As someone with extensive training in conflict resolution (seriously, it used to be my job when I worked as a leadership consultant for college sorority women), you would think I’d be a pro at managing strife in my personal relationships. Sadly, this is not always the case. I dread fighting with my partner as much as the next girl… sometimes to the point that I avoid conflict like the plague. But I also know (in theory) that healthy disagreement is nothing to freak out about. But if you can’t stop fighting with your partner over the same sticky issue, and you’re not sure what to do next, you might be feeling stuck… so, where should you go from here?
Fighting with your boo is totally normal most of the time. As relationships grow and evolve, it’s only natural that you two won’t see eye to eye on everything, and that’s OK. Dr. Fran Walfish, family and relationship psychotherapist, explains that everyone carries biases and judgments within themselves, even when they don’t realize it. “No matter how non-judgmental and open we think we are, we all grow up with negative or critical messages that shape us,” she explains. “We sometimes, intentionally or not, communicate these thoughts and ideas to others.” And when unconscious biases come out in a relationship, a couple is likely to butt heads.
But when you can’t seem to get past one major issue — no matter what it is — this can be a stressor on your bond as a couple.

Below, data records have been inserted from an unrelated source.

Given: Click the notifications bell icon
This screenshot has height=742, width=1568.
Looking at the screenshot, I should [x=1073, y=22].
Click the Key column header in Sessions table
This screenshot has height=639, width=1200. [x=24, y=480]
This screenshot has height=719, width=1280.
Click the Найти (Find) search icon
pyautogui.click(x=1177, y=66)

Perhaps you feel like you’ve been arguing in circles or rehashing the same points over and over. First of all, if you’re stuck in an argument loop, get out of it ASAP. “Take a break and do something fun. Then schedule a time to discuss the issue,” suggests Dr. Jennifer Rhodes, PsyD. She explains that switching things up can help you get out of your head. “Joy and fun moves negative energy out of our system and can allow better problem-solving skills to surface.”

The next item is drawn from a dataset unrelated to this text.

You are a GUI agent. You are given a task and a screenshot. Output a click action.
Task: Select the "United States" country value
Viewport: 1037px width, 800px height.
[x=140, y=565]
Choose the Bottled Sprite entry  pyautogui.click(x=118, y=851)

If that doesn’t help, you might want to seek the help of a trained professional. Rhodes explains that couples’ therapists can help partners discern what they really want in their lives, both in the short and long term. “Having a neutral third party person [to] help negotiate the issues can help people make more grounded decisions that are in everyone's best interest,” she says. A therapist will push you both to see the issue differently, which may bring up thoughts or emotions that haven’t been discussed before.
You may find yourself arguing over something that can be negotiated to make both partners happy. For instance, if one of you likes to go out every Friday night, while the other likes to stay in, see if you can work out a compromise. “Stay open-minded and flexible,” Walfish notes. “Remember that rigidity is not healthy.” No matter how much you might be attached to your own point of view, your stubbornness is likely to make your partner double down on their opinion as well — and this means you’ll never get anywhere. “If you are engaged in a power struggle, let go of the arm wrestle,” Walfish says. See if you can find a middle ground.

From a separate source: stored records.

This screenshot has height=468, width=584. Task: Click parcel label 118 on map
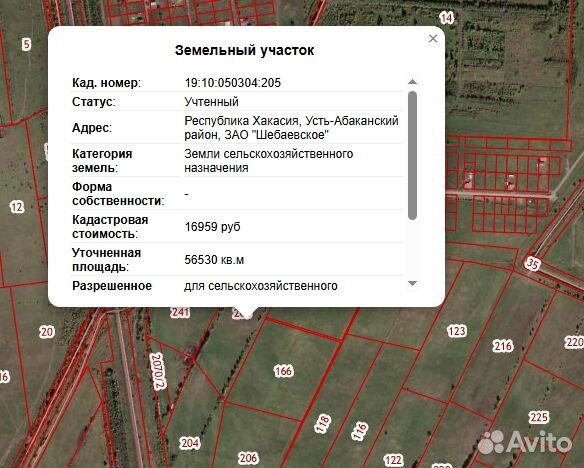(x=323, y=423)
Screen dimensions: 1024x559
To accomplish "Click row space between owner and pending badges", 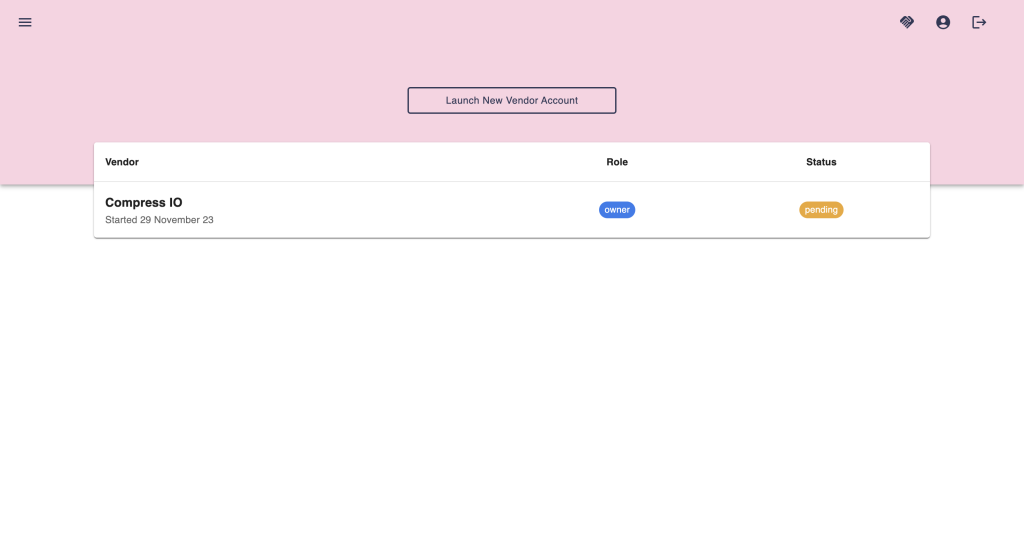I will tap(718, 210).
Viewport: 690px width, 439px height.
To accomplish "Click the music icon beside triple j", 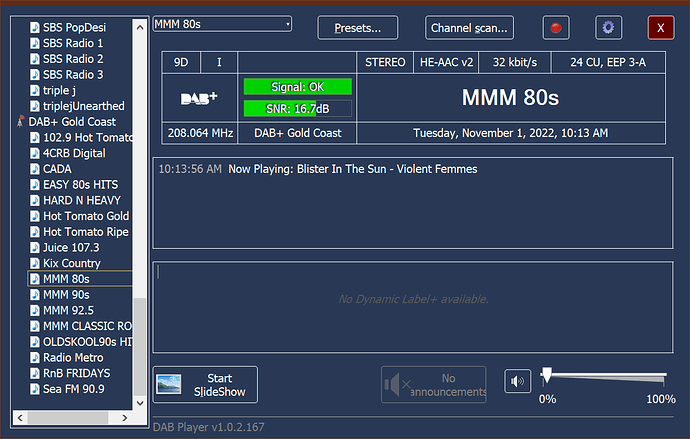I will click(35, 90).
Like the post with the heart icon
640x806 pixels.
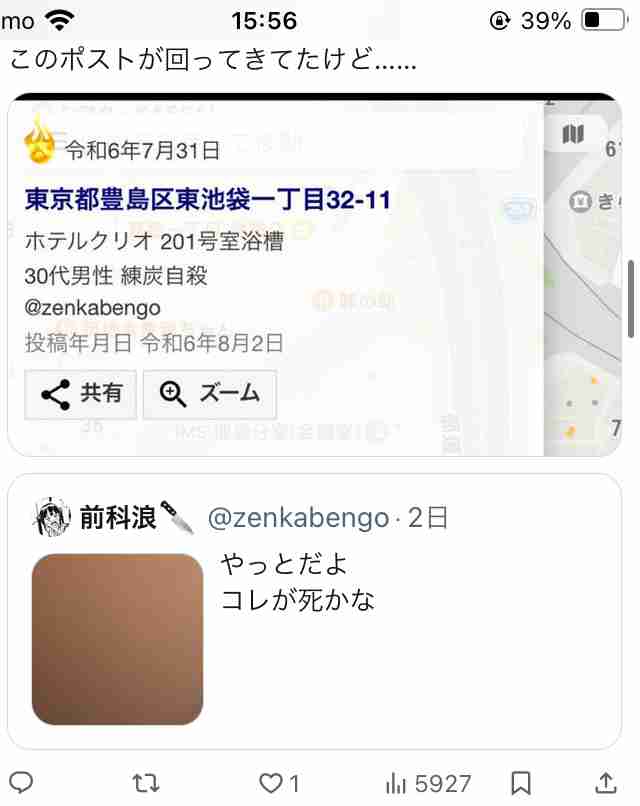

If your issue is something that’s doesn’t allow for meeting in the middle (say, you both have extremely different future plans and goals), the argument might be trickier to resolve. In this case, try to keep an open mind about where your conversation could lead. “Remind yourself that there is always more than one way to view and deal with a situation,” Walfish suggests. Be open to one another’s perspectives — when you listen without anger or judgment, your partner is more likely to open up and be vulnerable with you. “You don’t have to agree with his/her demands, but everyone wants to be heard, validated, and understood,” Walfish says. “So give that courtesy to your companion.” Talk it out with kindness and compassion, and see if you can wrap your mind around your partner's perspective.
Ultimately, if you cannot reach a compromise or a solution that satisfies both partners, you may need to take a look at whether your relationship can survive without resolving the issue. In some cases, if your futures cannot be aligned in a way that makes practical sense (maybe one of you wants kids and the other definitely doesn't), it might be time to break up. But in others, a professional might be able to help you accept the things you can't change about one another. Coming to terms with your underlying beliefs and biases can help. “Know where biases and judgments exist within you,” Walfish says. “Then you can decide whether you want to alter those beliefs.” If you can change your own pre-existing assumptions, you might be able to change your perspective on your partner’s point of view.
If you’re committed to staying together, you’ll need to work hard to come to a place where you can stand on common ground. But any meaningful relationship requires effort, and with these tools in your toolbox to help you handle conflict in a healthy way, you can move forward knowing you’ve done your best to manage the situation.